Desse dia em diante, começou a circular pelo aquário um boato de que havia um peixinho que contava coisas mirabolantes, falava de um lugar muito melhor para viver, um lugar de amor e paz, um lugar de fartura infinita, onde não precisavam de se devorar uns aos outros. E todos acorreram ao fundo do aquário para saber da novidade. Os grandes, os médios, os pequenos, todos os peixes queriam saber o que era preciso fazer para chegar a esse mundo maravilhoso...
E o peixinho, mostrando-lhes o ralo, explicou, que para chegar ao outro mundo, era preciso algum sacrifício, pois a passagem era realmente estreita. Segundo o tamanho, uns teriam de sacrificar-se mais, outros menos. E os peixes pequenos passaram, a seguir, a escutar o peixinho, enquanto os médios e os grandes, sobretudo, consideravam-no maluco, um visionário. Onde já se viu? Impossível passar por aquele orifício tão estreito!

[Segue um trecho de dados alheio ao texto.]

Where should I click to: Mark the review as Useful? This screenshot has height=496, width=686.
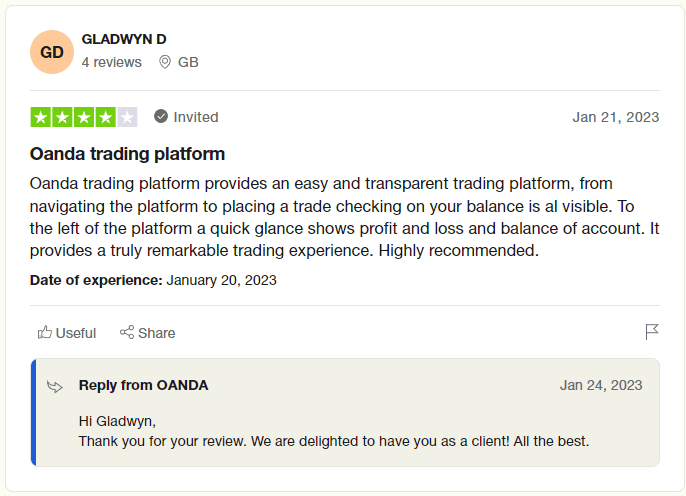pos(67,333)
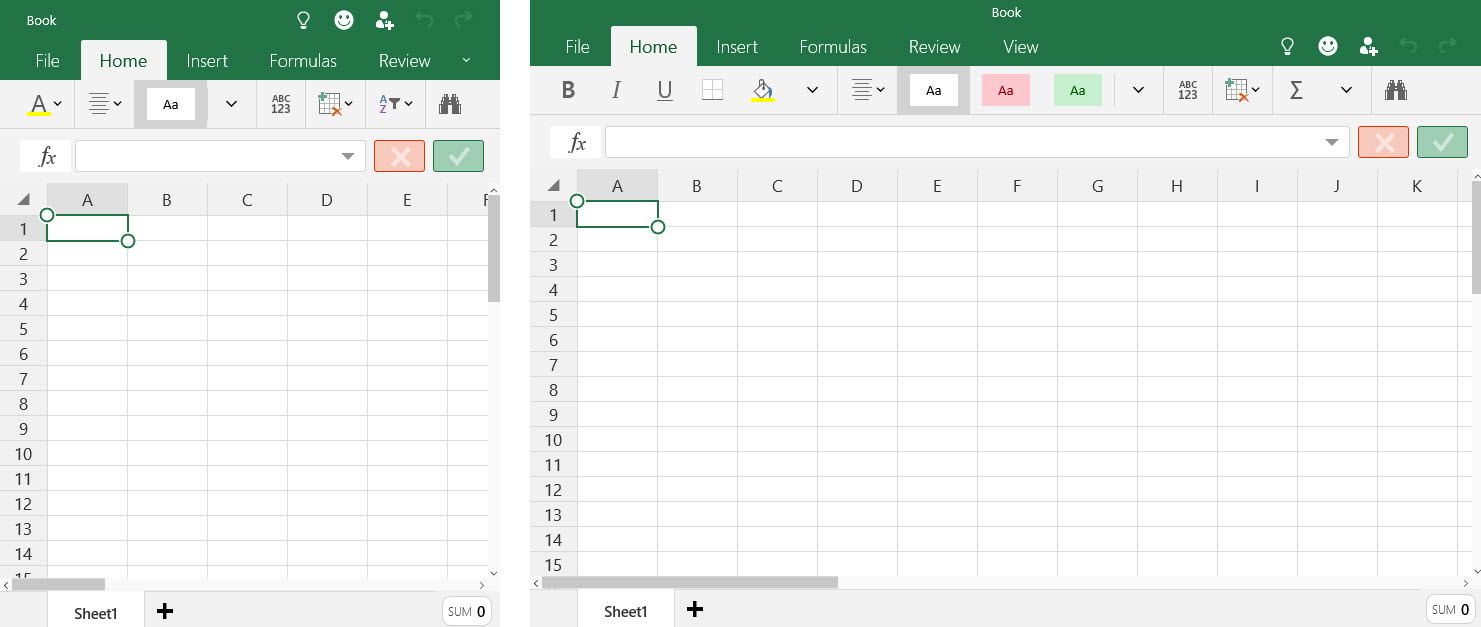Cancel formula entry with the red X
The image size is (1481, 627).
[1383, 142]
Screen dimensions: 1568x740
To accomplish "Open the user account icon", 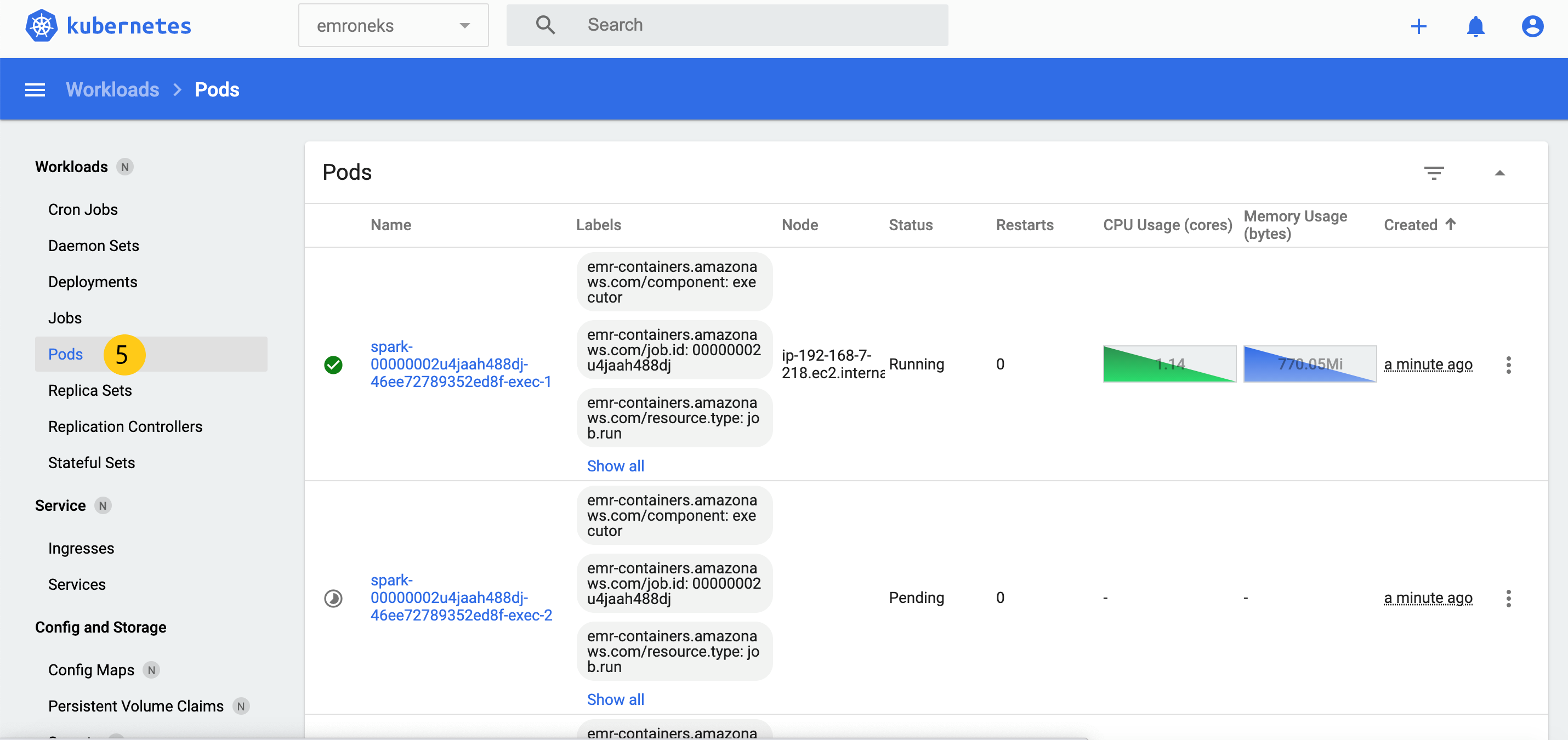I will pyautogui.click(x=1532, y=26).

Só um louco!
E a história do peixinho alastrou-se de tal maneira que modificou a vida no aquário, muitos dos peixes pequenos fugiram do aquário, o que enfureceu os peixes grandes que não estavam dispostos a fazer sacrifícios…
Assim, e de forma a terminar com aquele alvoroço, os peixes grandes, cheios do seu poder e da sua força, acabaram por matar o peixinho… Mas o peixinho não morreu… Continuou a viver… pois a sua mensagem era imortal… passava de geração em geração...
Até hoje, a história do peixinho é lembrada no aquário.
Até hoje, há os que creem.
E até hoje há os que passam pelo ralo
e os que jamais conseguirão fazê-lo,
porque, quanto maiores e poderosos forem, tanto maior será o sacrifício exigido.
Nem sempre vencem os mais fortes… porque nem sempre os mais fortes estão dispostos a fazer os sacrifícios necessários…
E por isso está escrito:
"Filhos, como é difícil aos que confiam no poder e na riqueza entrar no reino dos céus".